Tennessee property taxes which are collected at a local level are primarily the sources of funds for the local government of Tennessee. The counties and cities within the bounds of Tennessee rely basically on the property taxes collected in the locale. Social services like public libraries, public schools, and fire and police support are primarily funded by the collected Tennessee property taxes. The biggest bulk of these funds is channeled to the education sectors or the public schools.

The tax rates collected from residents of Tennessee are determined at the local level; of course, vary according to factors needed to be considered. However, the general tax rate in the place is not high. The rate or amount of Tennessee property taxes that you’ll have to pay, like in the usual cases in most sates, is primarily dependent on two major factors: millage rate and the market value of you home. A tax assessor assigned by the local government will estimate the market value of your home and will also tell you its computed value. After that, the property will be subjected to a reassessment mainly due to tax purposes once in every six years. A much higher value of the Tennessee property taxes at the time of the valuation, however, does not entail an increase in your tax.

At the time the local budget is already created, the tax department will then use the combined property values together with some revenue requirements to determine the accurate millage rate. Frequently, the computed millage rate will be based on 25 percent of the market value computed instead of computing the full market value of the subjected residential property. Meanwhile, commercial properties have 40 percent of the computed market value as the tax rate. When the local government is planning to increase the rates, a public hearing is required before approving the increase; meanwhile, they can opt to lower the rate any time.

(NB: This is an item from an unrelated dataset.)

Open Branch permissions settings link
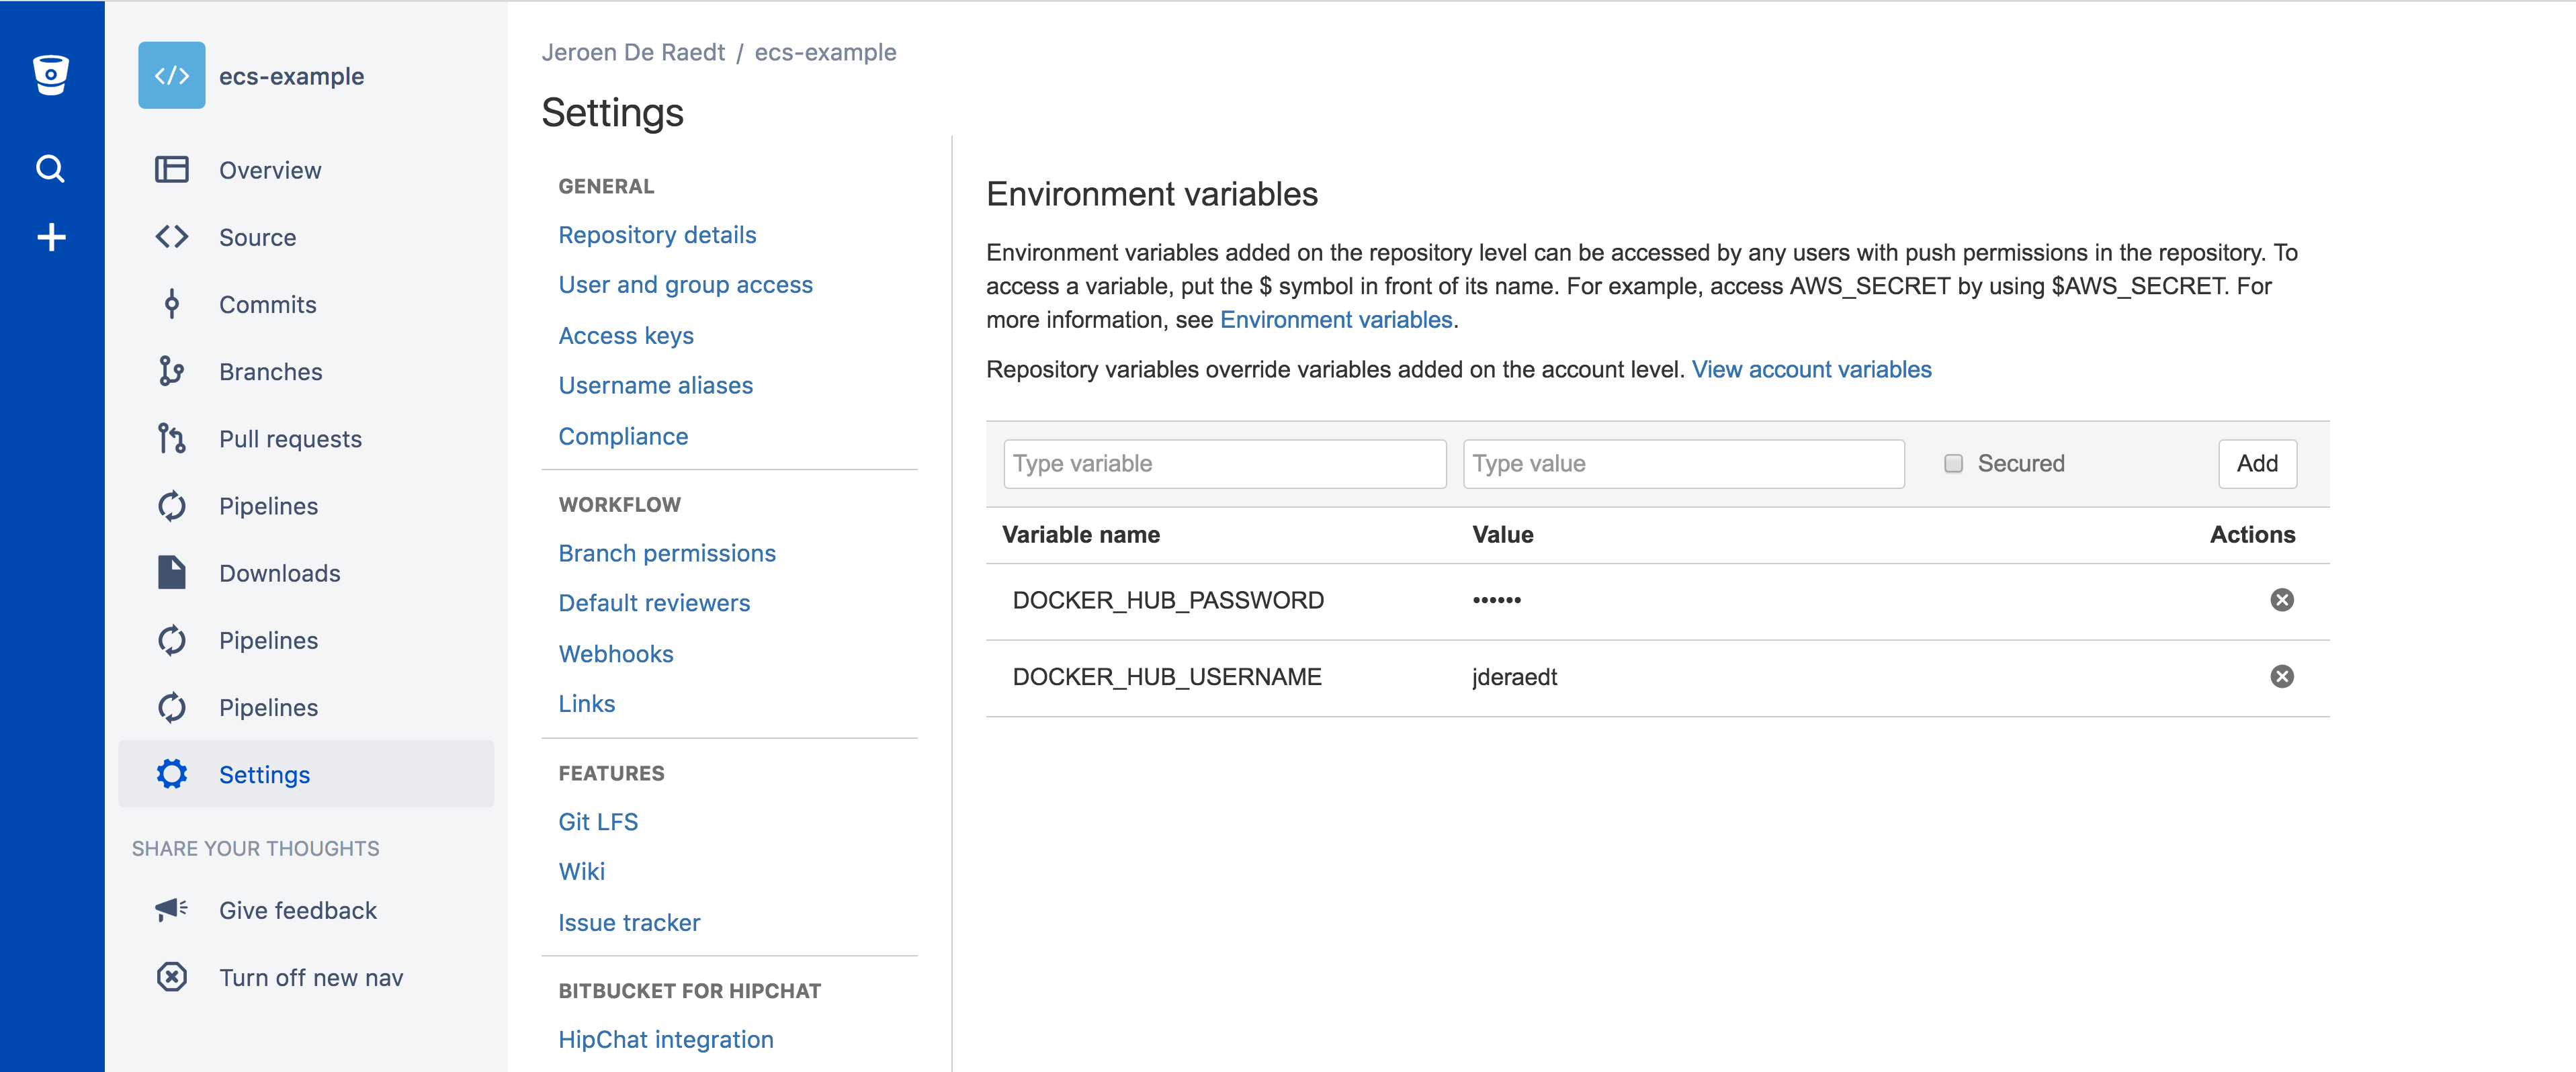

Tennessee has the 40th spot on the property taxes paid by the residents, among the different states of the United States. In Tennessee, an average homeowner pays around $794 annually as Tennessee property taxes for having a home worth $114,000.

If you think that the local tax assessor estimated a very high market value of your home, you have the right to question his valuation. The appeals with tax assessors are usually discussed during the motnhs of May and June every year. If you are still resolved with the value presented by the tax assessor, you can bring your appeal to the county commissioners and even to the councilmen of your city in July. If it was proven that the market value estimate was too high, the Tennessee property taxes will be deducted.

Contrary to the ways of the other states, Tennessee does not have the homestead exemption offer for the homeowners. Perhaps, it is because the state does not impose taxes on wages and salaries; although there is a fixed 6 percent rate for bonds and stocks.

There are exemptions in Tennessee property taxes, but are only for the disabled, elderly, and veterans.